Maybe your blood pressure would be lower if you looked to SCIENCE as well as "judgey parents", because if you did, you'd know that it's not that the vast majority of clinically evaluated kids the parents call "difficult", when you trace back to their upbringing, family dynamics, life events, and the family's response to the behaviors seen as "difficult" whenever they started, you find explanations that are NOT about the child just being born that way. It's not about blaming parents - most parents do the best they can in parenting each child, with what they know and what they have. But pretending kids are "just bad" or "just difficult" and the parenting style, methods, history has nothing to do with it doesn't help the parent or the child, and usually hurts both because it's usually clear how parent and child got to the relationship they now have.

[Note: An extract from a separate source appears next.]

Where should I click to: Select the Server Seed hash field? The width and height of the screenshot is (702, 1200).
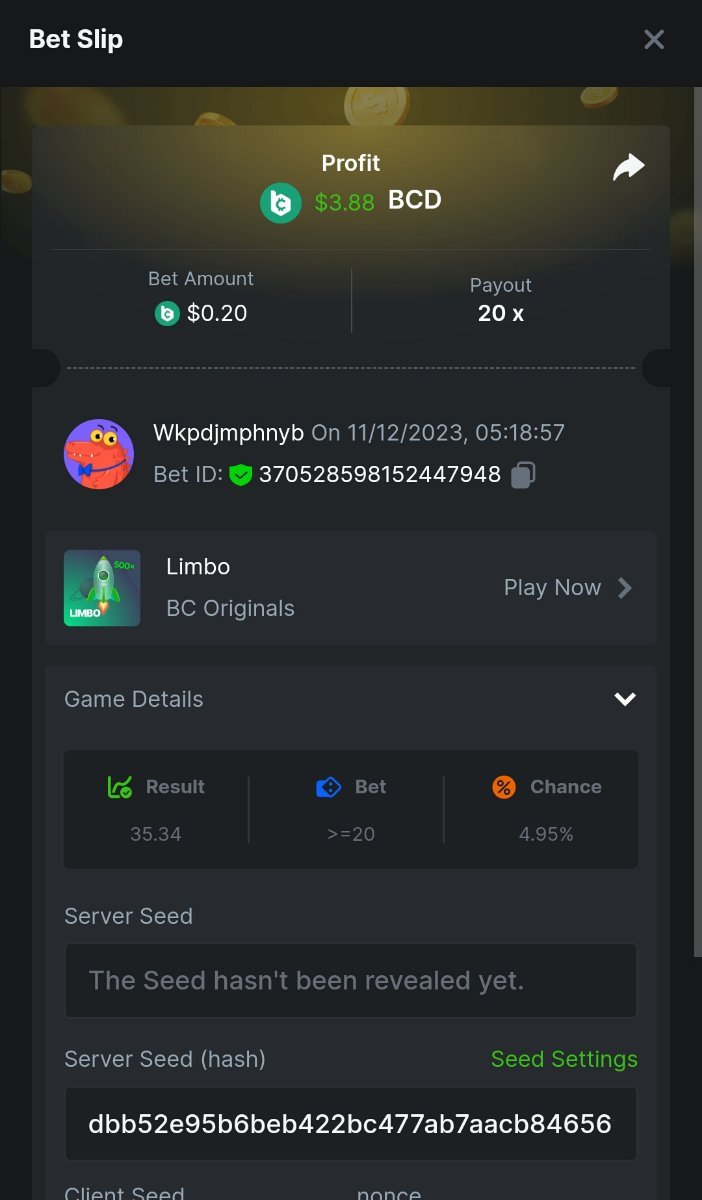[x=350, y=1124]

So you really have to decide "Are you trying to solve the problem?" or "Are you just trying to not make parents "feel bad" and chalk it all up to "Wow, you just got a really difficult kid"", which then leads to people like OP not taking responsibility at all and feeling justified in "shipping DD off to boarding school" or otherwise just sending her away, which would no doubt mess her up dramatically more than she already may be. This thread is 6 pages and OP hasn't responded AT ALL to any of the great advice others have given her about what she needs to do first, starting with her own therapy and really understanding that this was a journey to this point with DD and if she really wants to fix it or improve it, she's got to own her part in creating it. ZERO response to any of that advice with concrete ideas mentioned. And also OP hasn't answered any questions about what previous docs and therapists have said about why her relationship with her daughter is as it is or what her DD's diagnosis/diagnoses have been.

Just like anything else in life, a key player not willing to either be honest about or own and take responsibility for the roles they may have played in whatever they're tryng to fix now, it rarely improves or gets fixed and often gets worse.